### Records for the exercise:
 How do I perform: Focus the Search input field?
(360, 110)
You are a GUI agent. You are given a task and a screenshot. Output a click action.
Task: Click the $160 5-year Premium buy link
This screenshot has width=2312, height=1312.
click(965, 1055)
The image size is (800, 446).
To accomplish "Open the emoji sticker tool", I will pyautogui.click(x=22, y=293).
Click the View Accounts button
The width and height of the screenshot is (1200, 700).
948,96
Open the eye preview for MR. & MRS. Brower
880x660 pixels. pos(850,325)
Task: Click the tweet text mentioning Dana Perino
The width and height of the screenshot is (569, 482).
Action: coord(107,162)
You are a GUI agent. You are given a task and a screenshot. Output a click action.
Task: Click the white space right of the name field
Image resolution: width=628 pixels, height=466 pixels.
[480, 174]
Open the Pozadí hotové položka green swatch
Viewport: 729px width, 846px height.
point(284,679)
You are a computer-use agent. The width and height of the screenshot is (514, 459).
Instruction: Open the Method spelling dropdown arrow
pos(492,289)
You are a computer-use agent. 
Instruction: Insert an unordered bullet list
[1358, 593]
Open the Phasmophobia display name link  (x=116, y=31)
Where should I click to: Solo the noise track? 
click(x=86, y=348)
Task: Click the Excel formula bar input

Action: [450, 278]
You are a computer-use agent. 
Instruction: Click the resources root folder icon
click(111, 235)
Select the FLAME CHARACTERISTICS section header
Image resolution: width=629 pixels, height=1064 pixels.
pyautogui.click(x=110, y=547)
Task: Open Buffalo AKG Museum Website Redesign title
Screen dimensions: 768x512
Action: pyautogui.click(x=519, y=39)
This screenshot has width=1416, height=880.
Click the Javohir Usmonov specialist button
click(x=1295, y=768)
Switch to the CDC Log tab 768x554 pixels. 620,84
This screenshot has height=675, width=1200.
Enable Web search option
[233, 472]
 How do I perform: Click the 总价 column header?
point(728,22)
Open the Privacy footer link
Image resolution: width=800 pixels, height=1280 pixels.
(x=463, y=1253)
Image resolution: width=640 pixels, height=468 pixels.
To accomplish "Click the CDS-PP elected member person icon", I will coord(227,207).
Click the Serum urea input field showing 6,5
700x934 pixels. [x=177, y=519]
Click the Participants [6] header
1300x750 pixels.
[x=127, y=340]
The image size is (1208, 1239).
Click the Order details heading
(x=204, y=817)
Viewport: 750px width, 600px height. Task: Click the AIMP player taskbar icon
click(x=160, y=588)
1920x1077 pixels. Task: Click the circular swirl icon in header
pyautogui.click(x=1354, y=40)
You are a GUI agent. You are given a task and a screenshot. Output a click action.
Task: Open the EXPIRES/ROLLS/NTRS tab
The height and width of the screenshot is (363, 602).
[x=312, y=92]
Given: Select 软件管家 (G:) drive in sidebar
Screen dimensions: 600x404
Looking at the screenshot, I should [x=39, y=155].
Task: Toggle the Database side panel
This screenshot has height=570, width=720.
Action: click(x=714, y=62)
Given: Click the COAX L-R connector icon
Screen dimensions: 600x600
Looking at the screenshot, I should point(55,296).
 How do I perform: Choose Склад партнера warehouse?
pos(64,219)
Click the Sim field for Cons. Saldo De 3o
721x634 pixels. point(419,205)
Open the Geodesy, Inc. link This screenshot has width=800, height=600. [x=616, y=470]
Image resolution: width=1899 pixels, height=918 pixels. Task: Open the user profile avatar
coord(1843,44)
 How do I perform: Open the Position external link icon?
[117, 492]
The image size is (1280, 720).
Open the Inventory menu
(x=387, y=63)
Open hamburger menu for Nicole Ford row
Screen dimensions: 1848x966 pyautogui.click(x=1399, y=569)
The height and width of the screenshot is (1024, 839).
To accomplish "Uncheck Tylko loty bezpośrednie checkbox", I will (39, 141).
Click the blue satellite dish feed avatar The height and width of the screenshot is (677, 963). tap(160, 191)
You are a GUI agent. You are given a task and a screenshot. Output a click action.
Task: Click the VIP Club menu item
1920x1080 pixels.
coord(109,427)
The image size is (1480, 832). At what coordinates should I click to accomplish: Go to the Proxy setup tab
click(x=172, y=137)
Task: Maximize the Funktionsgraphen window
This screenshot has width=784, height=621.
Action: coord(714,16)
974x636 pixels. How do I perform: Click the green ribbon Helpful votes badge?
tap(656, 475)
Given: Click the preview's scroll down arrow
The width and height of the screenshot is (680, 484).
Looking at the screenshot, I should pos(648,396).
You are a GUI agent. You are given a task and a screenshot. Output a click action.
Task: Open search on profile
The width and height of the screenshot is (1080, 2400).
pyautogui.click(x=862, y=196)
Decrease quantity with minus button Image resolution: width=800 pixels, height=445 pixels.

### Exercise details:
Every line of the data must be written out again word for word.

### Solution for this problem:
 How do I perform: Focus the Search input field?
(360, 110)
You are a GUI agent. You are given a task and a screenshot. Output a click action.
Task: Click the $160 5-year Premium buy link
This screenshot has width=2312, height=1312.
click(965, 1055)
The image size is (800, 446).
To accomplish "Open the emoji sticker tool", I will pyautogui.click(x=22, y=293).
Click the View Accounts button
The width and height of the screenshot is (1200, 700).
948,96
Open the eye preview for MR. & MRS. Brower
880x660 pixels. pos(850,325)
Task: Click the tweet text mentioning Dana Perino
The width and height of the screenshot is (569, 482).
Action: coord(107,162)
You are a GUI agent. You are given a task and a screenshot. Output a click action.
Task: Click the white space right of the name field
Image resolution: width=628 pixels, height=466 pixels.
[480, 174]
Open the Pozadí hotové položka green swatch
Viewport: 729px width, 846px height.
point(284,679)
You are a computer-use agent. The width and height of the screenshot is (514, 459).
Instruction: Open the Method spelling dropdown arrow
pos(492,289)
You are a computer-use agent. 
Instruction: Insert an unordered bullet list
[1358, 593]
Open the Phasmophobia display name link  (x=116, y=31)
Where should I click to: Solo the noise track? 
click(x=86, y=348)
Task: Click the Excel formula bar input

Action: [450, 278]
You are a computer-use agent. 
Instruction: Click the resources root folder icon
click(111, 235)
Select the FLAME CHARACTERISTICS section header
Image resolution: width=629 pixels, height=1064 pixels.
pyautogui.click(x=110, y=547)
Task: Open Buffalo AKG Museum Website Redesign title
Screen dimensions: 768x512
Action: pyautogui.click(x=519, y=39)
This screenshot has width=1416, height=880.
Click the Javohir Usmonov specialist button
click(x=1295, y=768)
Switch to the CDC Log tab 768x554 pixels. 620,84
This screenshot has height=675, width=1200.
Enable Web search option
[233, 472]
 How do I perform: Click the 总价 column header?
point(728,22)
Open the Privacy footer link
Image resolution: width=800 pixels, height=1280 pixels.
(x=463, y=1253)
Image resolution: width=640 pixels, height=468 pixels.
To accomplish "Click the CDS-PP elected member person icon", I will coord(227,207).
Click the Serum urea input field showing 6,5
700x934 pixels. [x=177, y=519]
Click the Participants [6] header
1300x750 pixels.
[x=127, y=340]
The image size is (1208, 1239).
Click the Order details heading
(x=204, y=817)
Viewport: 750px width, 600px height. Task: Click the AIMP player taskbar icon
click(x=160, y=588)
1920x1077 pixels. Task: Click the circular swirl icon in header
pyautogui.click(x=1354, y=40)
You are a GUI agent. You are given a task and a screenshot. Output a click action.
Task: Open the EXPIRES/ROLLS/NTRS tab
The height and width of the screenshot is (363, 602).
[x=312, y=92]
Given: Select 软件管家 (G:) drive in sidebar
Screen dimensions: 600x404
Looking at the screenshot, I should [x=39, y=155].
Task: Toggle the Database side panel
This screenshot has height=570, width=720.
Action: click(x=714, y=62)
Given: Click the COAX L-R connector icon
Screen dimensions: 600x600
Looking at the screenshot, I should point(55,296).
 How do I perform: Choose Склад партнера warehouse?
pos(64,219)
Click the Sim field for Cons. Saldo De 3o
721x634 pixels. point(419,205)
Open the Geodesy, Inc. link This screenshot has width=800, height=600. [x=616, y=470]
Image resolution: width=1899 pixels, height=918 pixels. Task: Open the user profile avatar
coord(1843,44)
 How do I perform: Open the Position external link icon?
[117, 492]
The image size is (1280, 720).
Open the Inventory menu
(x=387, y=63)
Open hamburger menu for Nicole Ford row
Screen dimensions: 1848x966 pyautogui.click(x=1399, y=569)
The height and width of the screenshot is (1024, 839).
To accomplish "Uncheck Tylko loty bezpośrednie checkbox", I will (39, 141).
Click the blue satellite dish feed avatar The height and width of the screenshot is (677, 963). tap(160, 191)
You are a GUI agent. You are given a task and a screenshot. Output a click action.
Task: Click the VIP Club menu item
1920x1080 pixels.
coord(109,427)
The image size is (1480, 832). At what coordinates should I click to accomplish: Go to the Proxy setup tab
click(x=172, y=137)
Task: Maximize the Funktionsgraphen window
This screenshot has width=784, height=621.
Action: coord(714,16)
974x636 pixels. How do I perform: Click the green ribbon Helpful votes badge?
tap(656, 475)
Given: Click the preview's scroll down arrow
The width and height of the screenshot is (680, 484).
Looking at the screenshot, I should pos(648,396).
You are a GUI agent. You are given a task and a screenshot. Output a click action.
Task: Open search on profile
The width and height of the screenshot is (1080, 2400).
pyautogui.click(x=862, y=196)
Decrease quantity with minus button Image resolution: width=800 pixels, height=445 pixels.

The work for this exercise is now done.